All the objects I produce are from local woods, Poplar, Maple, Cherry, Ash, Walnut, Oak, etc. All of the wood is acquired from neighbors who have to remove a tree, landscapers’ junkyards, the roadside, and so on.
I seldom have a clear idea of what I am going to make when I start out. Occasionally, when chain sawing a piece of wood down to a workable size, certain aspects of the piece will suggest an object: a bowl, a platter, an urn, a vase, or a hollow form. Often, however, it is only after the piece of wood has been on the lathe and turning has started that more detail is revealed. Grain pattern, knots, defects, fungus staining, bark inclusions can then be seen and my final plan can be developed.

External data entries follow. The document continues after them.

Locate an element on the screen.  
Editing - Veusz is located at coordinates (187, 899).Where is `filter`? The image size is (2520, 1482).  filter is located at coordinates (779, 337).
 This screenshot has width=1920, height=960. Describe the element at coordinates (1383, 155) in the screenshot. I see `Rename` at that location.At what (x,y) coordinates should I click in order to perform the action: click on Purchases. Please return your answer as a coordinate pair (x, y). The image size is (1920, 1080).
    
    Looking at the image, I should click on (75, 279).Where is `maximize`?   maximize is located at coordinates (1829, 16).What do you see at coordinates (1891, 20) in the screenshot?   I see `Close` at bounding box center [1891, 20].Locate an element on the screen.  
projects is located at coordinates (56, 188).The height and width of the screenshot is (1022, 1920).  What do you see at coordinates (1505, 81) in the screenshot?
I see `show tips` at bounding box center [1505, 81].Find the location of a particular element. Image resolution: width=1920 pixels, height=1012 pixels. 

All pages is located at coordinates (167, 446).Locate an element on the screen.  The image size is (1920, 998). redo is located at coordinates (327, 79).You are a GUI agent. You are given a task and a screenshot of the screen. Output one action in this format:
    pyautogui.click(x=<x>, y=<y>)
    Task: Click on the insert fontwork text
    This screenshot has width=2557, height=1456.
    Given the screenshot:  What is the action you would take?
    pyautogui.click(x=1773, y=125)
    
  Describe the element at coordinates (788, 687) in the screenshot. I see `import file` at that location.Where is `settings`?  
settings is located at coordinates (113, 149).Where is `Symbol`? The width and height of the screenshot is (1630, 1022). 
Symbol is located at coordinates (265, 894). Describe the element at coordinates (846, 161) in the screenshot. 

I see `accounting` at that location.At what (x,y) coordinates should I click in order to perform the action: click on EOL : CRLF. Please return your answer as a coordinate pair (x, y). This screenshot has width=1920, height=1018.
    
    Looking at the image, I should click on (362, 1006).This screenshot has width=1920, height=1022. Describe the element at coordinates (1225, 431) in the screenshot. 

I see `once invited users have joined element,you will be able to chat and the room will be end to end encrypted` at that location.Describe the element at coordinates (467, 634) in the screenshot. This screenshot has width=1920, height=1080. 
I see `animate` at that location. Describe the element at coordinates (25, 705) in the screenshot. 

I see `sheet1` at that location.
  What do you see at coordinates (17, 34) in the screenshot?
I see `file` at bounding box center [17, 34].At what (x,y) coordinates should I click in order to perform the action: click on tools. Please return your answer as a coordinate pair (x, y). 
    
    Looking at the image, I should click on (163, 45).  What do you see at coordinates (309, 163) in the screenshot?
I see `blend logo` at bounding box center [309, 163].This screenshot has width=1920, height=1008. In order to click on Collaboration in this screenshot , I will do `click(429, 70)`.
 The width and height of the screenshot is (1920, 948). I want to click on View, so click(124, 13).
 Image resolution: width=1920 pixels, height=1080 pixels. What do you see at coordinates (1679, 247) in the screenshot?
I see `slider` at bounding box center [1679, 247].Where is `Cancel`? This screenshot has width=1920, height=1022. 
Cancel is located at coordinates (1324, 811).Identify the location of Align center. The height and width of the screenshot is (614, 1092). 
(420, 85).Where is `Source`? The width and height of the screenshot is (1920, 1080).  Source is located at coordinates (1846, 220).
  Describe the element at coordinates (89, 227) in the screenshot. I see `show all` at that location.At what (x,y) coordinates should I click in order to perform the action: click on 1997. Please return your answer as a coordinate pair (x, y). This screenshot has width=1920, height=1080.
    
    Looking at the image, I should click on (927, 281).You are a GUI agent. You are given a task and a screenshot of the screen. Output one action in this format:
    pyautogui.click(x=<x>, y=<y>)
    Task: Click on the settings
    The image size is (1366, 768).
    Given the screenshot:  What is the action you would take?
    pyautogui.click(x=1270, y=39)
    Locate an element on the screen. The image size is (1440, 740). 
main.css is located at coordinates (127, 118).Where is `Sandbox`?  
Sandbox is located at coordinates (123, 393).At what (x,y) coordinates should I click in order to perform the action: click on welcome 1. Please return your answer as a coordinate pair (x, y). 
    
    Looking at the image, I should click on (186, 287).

My goal is to design a form that brings out the beauty of the wood and highlights the interesting aspects of the particular piece of wood. Hopefully, you will think you are seeing some of the successes. Be assured there are many disasters. All of my pieces are turned while the wood is still wet. As a result, the shape of the form distorts somewhat as the wood dries. I feel that this often adds interest to the piece as it prevents the finished product from always being perfectly round. I add very few embellishments such as carving, staining, coloring, or painting, usually using only a preservative coat of oil or lacquer.
My final goal is that the wood, with its attributes and defects, speaks for itself as an object of interest.